_EXERCISE DESCRIPTION_:
Among the entries that follow, count the lines with the word "height" and report the number by itself.

_Stored data_:
+++
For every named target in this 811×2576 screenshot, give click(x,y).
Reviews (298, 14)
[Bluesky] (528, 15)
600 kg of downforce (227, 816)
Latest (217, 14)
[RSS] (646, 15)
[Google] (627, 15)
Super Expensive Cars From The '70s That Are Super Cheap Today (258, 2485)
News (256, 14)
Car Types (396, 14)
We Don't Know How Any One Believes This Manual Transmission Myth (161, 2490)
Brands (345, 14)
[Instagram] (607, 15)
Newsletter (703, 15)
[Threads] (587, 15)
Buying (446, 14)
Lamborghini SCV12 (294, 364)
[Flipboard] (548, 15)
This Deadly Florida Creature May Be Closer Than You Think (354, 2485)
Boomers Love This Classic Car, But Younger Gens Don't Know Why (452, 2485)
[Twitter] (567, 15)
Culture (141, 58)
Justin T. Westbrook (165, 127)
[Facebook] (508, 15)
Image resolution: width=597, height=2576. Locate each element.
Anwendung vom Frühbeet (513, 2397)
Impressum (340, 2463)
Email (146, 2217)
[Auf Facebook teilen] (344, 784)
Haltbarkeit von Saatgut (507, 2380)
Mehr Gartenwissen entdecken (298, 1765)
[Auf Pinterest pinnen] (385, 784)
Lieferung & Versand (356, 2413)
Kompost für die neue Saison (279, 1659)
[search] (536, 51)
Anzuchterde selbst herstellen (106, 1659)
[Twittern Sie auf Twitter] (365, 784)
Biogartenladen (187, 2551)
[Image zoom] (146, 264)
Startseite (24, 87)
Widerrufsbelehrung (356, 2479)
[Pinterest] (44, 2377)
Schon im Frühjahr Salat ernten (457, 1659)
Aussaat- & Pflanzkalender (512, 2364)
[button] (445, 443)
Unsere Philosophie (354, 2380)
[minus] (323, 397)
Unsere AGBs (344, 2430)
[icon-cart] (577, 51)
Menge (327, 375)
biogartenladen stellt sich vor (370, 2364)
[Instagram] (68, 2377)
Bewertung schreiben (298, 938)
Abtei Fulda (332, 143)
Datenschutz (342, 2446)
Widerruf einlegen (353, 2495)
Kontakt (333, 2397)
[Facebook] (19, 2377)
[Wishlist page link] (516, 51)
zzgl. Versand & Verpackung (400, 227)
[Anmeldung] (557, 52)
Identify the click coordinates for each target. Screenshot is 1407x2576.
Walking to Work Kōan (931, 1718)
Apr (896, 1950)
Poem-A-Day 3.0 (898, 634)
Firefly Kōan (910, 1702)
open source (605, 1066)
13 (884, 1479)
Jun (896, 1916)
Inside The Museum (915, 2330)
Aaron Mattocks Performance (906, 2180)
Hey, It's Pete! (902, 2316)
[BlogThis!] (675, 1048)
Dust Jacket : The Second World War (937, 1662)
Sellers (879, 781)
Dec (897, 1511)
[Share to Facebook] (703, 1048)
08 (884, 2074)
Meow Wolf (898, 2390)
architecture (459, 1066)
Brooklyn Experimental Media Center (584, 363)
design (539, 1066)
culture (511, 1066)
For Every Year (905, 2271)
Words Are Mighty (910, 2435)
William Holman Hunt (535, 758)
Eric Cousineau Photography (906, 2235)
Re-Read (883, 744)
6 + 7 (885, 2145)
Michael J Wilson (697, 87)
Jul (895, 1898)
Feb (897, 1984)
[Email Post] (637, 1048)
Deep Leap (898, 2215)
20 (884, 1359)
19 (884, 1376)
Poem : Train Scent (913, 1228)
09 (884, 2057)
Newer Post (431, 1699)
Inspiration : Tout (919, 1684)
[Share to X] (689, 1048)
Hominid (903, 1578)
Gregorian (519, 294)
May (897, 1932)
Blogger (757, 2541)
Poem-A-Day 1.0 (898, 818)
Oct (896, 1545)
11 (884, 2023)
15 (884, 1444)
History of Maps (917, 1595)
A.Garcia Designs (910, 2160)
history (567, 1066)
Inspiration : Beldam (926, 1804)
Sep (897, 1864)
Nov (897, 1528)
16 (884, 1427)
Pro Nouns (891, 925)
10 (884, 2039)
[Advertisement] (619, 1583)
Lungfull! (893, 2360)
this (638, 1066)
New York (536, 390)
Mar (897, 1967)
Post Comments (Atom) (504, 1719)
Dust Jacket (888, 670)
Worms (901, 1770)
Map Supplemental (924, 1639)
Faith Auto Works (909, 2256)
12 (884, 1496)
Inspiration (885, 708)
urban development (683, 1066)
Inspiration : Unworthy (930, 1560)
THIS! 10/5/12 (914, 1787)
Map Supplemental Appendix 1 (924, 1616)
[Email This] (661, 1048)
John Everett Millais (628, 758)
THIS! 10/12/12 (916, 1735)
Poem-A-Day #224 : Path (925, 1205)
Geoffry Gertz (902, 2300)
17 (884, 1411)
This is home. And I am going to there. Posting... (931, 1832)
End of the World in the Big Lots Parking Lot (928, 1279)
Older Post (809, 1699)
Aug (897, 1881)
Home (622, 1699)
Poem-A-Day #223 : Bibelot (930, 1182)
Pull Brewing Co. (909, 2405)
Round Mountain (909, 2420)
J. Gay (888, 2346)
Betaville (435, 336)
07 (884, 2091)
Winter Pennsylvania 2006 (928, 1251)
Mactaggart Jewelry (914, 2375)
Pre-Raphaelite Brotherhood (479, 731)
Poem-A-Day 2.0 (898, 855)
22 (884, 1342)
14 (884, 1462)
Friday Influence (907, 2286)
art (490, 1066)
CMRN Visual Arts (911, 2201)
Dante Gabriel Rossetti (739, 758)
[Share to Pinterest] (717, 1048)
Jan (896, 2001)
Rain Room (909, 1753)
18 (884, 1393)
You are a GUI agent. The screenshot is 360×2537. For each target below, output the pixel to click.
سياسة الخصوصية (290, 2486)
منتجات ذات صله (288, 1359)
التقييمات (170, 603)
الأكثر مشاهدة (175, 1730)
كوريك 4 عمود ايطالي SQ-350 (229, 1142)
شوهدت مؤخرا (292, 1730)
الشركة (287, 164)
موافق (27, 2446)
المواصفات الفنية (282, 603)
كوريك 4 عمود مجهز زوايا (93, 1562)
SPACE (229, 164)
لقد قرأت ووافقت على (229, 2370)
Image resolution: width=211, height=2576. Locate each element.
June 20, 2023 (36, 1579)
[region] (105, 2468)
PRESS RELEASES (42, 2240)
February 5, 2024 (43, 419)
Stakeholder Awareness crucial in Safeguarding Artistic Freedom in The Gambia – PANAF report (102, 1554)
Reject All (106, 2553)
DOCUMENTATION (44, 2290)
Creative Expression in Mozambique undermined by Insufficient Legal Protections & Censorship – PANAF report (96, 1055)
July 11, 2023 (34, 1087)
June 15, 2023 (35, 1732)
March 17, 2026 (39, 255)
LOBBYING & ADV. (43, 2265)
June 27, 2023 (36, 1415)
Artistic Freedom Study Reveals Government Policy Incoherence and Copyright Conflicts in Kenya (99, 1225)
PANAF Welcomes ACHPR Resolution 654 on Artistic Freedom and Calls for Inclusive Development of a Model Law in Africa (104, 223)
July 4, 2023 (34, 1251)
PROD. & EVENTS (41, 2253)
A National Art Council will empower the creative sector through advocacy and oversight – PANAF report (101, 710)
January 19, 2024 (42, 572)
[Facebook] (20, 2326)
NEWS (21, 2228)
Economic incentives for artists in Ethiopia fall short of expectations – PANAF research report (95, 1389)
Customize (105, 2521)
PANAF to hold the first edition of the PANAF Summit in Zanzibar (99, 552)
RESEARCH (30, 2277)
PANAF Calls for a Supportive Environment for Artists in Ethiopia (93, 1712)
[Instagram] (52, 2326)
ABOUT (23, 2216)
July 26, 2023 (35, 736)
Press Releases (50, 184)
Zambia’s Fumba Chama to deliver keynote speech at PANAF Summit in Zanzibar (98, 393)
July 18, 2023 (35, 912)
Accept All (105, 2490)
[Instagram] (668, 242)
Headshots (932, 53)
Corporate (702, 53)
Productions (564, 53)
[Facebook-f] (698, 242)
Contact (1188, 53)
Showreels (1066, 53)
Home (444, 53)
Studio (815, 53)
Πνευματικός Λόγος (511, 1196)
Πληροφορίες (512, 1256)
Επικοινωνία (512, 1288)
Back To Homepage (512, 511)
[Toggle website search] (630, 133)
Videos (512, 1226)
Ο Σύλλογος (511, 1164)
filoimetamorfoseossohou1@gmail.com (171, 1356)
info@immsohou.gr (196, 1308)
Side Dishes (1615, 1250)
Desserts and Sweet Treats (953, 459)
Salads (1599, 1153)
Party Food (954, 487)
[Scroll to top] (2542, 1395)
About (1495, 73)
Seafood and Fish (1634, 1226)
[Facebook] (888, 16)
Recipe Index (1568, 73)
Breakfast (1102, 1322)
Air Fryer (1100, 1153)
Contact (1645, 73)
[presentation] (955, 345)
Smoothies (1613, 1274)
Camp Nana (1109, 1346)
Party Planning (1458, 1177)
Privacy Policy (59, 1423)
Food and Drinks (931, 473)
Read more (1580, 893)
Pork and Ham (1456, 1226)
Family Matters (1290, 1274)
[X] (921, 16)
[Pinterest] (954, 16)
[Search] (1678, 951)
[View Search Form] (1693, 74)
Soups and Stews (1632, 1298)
+++
_FINAL ANSWER_:
2